— begin Records supplied —

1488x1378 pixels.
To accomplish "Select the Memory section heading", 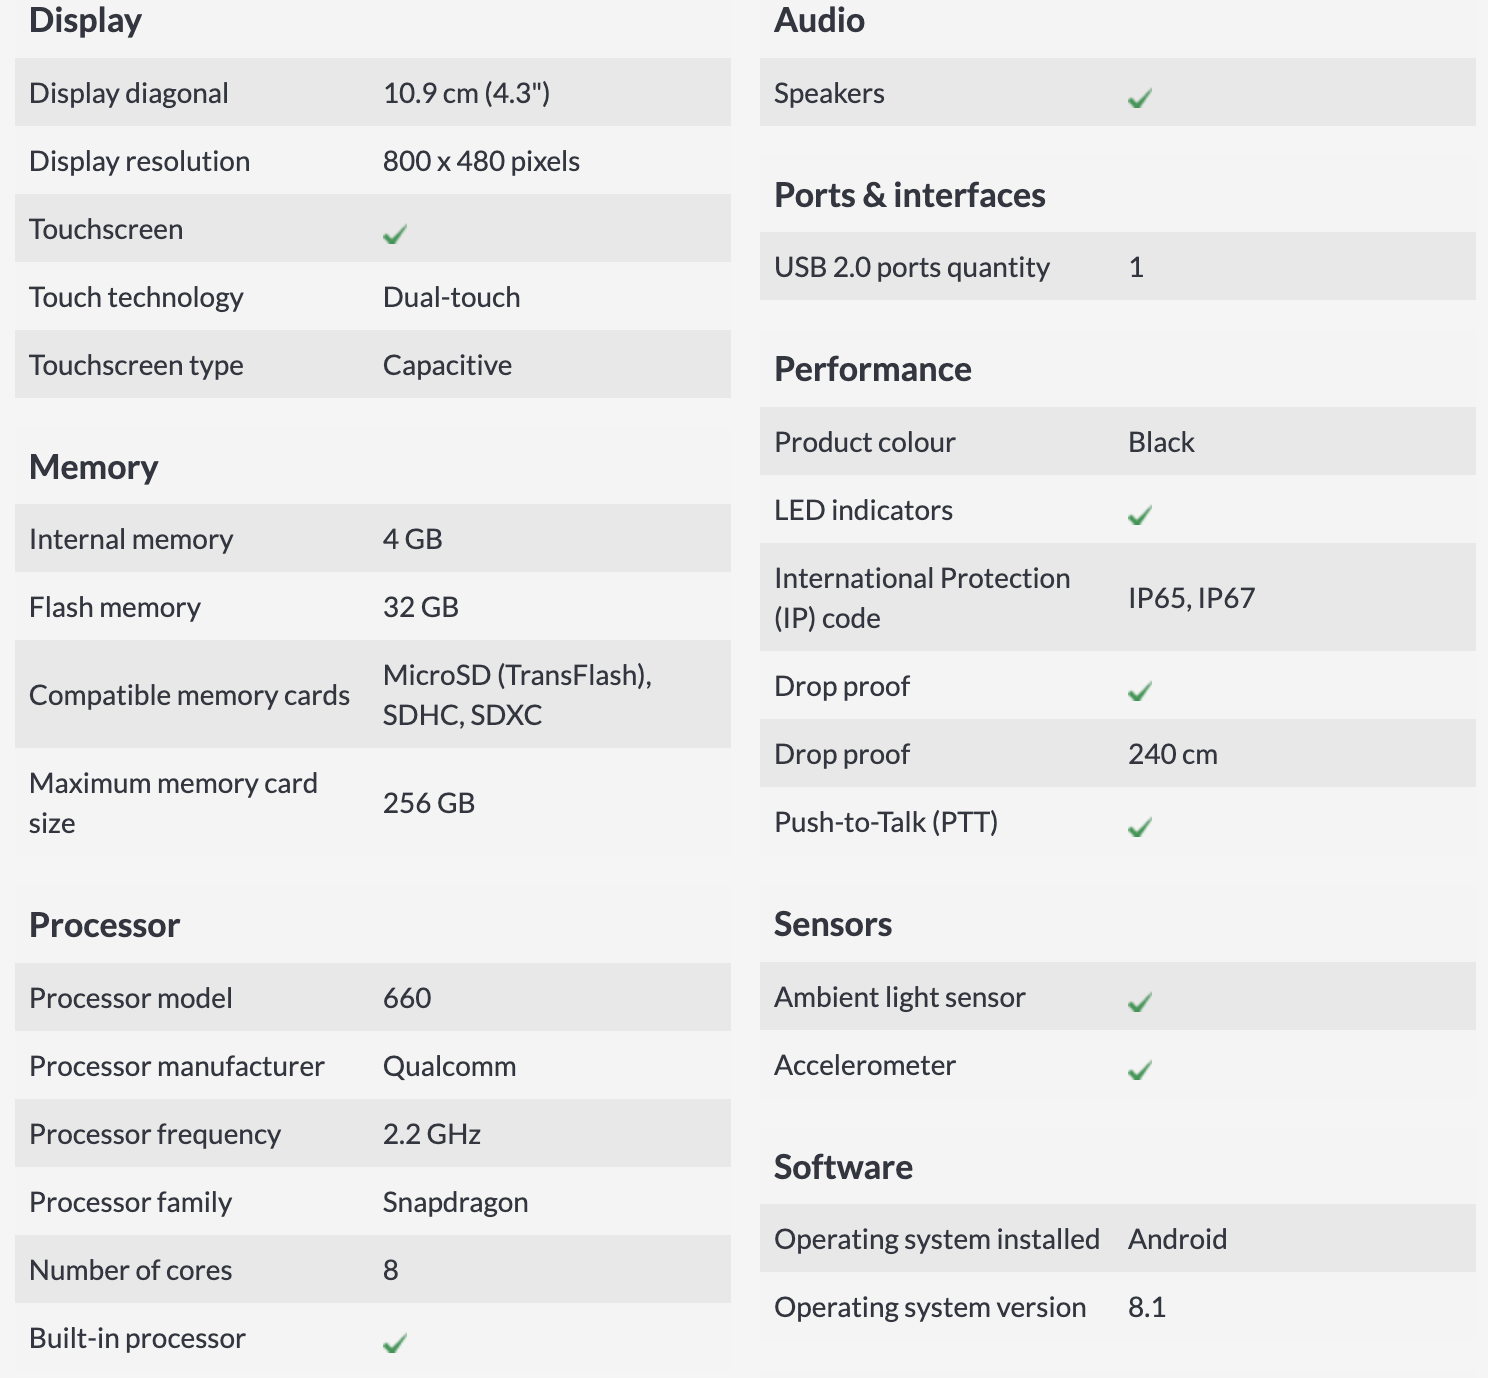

— end Records supplied —
— begin Records supplied —

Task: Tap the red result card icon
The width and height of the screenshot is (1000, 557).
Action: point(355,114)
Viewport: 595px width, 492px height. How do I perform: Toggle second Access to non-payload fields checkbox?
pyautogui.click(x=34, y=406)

— end Records supplied —

- [Short exercise]:
Can you rewrite everything from the line containing "1488x1378 pixels." down to the line containing "the Memory section" as a Markdown table with the columns Row and Line, skipping any blank lines and leaving the pictures out?

- [Written reply]:
| Row | Line |
|---|---|
| 1 | 1488x1378 pixels. |
| 2 | To accomplish "Select the Memory section heading",  |